» **Dataset records**
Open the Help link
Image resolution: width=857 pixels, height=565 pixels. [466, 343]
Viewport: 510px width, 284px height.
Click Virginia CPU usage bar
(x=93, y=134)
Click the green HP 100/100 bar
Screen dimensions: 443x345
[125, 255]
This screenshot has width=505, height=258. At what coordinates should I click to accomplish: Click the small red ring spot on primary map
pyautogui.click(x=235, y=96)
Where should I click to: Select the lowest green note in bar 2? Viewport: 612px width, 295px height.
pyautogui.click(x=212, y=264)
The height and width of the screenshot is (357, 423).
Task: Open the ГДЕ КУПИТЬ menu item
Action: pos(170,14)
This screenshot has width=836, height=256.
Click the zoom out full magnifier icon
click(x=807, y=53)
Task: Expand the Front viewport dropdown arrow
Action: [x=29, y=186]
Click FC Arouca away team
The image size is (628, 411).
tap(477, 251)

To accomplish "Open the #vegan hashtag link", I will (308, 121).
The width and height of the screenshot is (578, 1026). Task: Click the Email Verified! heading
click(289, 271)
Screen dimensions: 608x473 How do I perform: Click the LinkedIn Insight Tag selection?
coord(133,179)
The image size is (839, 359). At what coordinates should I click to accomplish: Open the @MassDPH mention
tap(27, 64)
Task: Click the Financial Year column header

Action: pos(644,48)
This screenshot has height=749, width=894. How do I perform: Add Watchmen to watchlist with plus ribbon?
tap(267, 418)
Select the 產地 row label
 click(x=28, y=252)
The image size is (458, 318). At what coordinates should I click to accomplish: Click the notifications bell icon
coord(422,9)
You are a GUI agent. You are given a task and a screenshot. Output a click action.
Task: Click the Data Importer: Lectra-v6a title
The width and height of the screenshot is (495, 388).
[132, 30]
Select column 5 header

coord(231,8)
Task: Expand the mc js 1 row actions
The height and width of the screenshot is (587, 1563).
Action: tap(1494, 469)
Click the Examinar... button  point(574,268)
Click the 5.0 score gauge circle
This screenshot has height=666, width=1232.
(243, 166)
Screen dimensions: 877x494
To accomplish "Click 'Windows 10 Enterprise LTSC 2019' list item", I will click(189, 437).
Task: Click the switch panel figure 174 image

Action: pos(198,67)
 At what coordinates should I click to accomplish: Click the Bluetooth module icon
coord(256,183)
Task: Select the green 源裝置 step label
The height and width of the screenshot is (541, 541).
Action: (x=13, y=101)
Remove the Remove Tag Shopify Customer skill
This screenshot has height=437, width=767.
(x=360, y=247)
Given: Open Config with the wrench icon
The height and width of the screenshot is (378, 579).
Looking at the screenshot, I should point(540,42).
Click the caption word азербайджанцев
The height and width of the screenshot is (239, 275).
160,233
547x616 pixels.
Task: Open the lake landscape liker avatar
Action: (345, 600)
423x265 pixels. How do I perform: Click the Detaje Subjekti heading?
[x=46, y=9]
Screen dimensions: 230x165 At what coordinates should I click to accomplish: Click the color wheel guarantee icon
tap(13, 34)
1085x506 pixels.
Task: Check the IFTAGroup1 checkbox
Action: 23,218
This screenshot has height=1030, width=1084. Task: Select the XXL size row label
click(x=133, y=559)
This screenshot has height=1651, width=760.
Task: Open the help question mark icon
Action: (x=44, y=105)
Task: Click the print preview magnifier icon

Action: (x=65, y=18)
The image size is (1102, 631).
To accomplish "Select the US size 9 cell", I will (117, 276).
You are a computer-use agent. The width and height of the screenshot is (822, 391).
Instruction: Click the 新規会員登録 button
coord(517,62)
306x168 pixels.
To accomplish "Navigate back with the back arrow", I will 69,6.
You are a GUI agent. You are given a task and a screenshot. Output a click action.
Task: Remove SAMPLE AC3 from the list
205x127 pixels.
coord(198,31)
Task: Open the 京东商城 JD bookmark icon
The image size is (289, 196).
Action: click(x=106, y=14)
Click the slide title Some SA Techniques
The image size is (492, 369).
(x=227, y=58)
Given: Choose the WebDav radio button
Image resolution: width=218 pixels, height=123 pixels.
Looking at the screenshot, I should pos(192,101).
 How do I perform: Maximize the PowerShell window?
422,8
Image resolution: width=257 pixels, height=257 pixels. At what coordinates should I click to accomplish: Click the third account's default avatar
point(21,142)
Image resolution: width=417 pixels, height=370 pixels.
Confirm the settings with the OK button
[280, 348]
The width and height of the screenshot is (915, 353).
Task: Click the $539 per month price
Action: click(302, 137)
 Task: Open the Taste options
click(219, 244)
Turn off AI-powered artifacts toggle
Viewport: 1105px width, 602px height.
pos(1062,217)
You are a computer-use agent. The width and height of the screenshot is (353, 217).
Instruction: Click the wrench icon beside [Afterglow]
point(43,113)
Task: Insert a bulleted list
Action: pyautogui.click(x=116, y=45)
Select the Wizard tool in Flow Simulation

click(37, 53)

» **Problem to solve**
Report every line of the entries that carries the word "will".

» **Answer to the problem**
To accomplish "Open the #vegan hashtag link", I will (308, 121).
To accomplish "Click 'Windows 10 Enterprise LTSC 2019' list item", I will click(189, 437).
To accomplish "Select the US size 9 cell", I will (117, 276).
To accomplish "Navigate back with the back arrow", I will 69,6.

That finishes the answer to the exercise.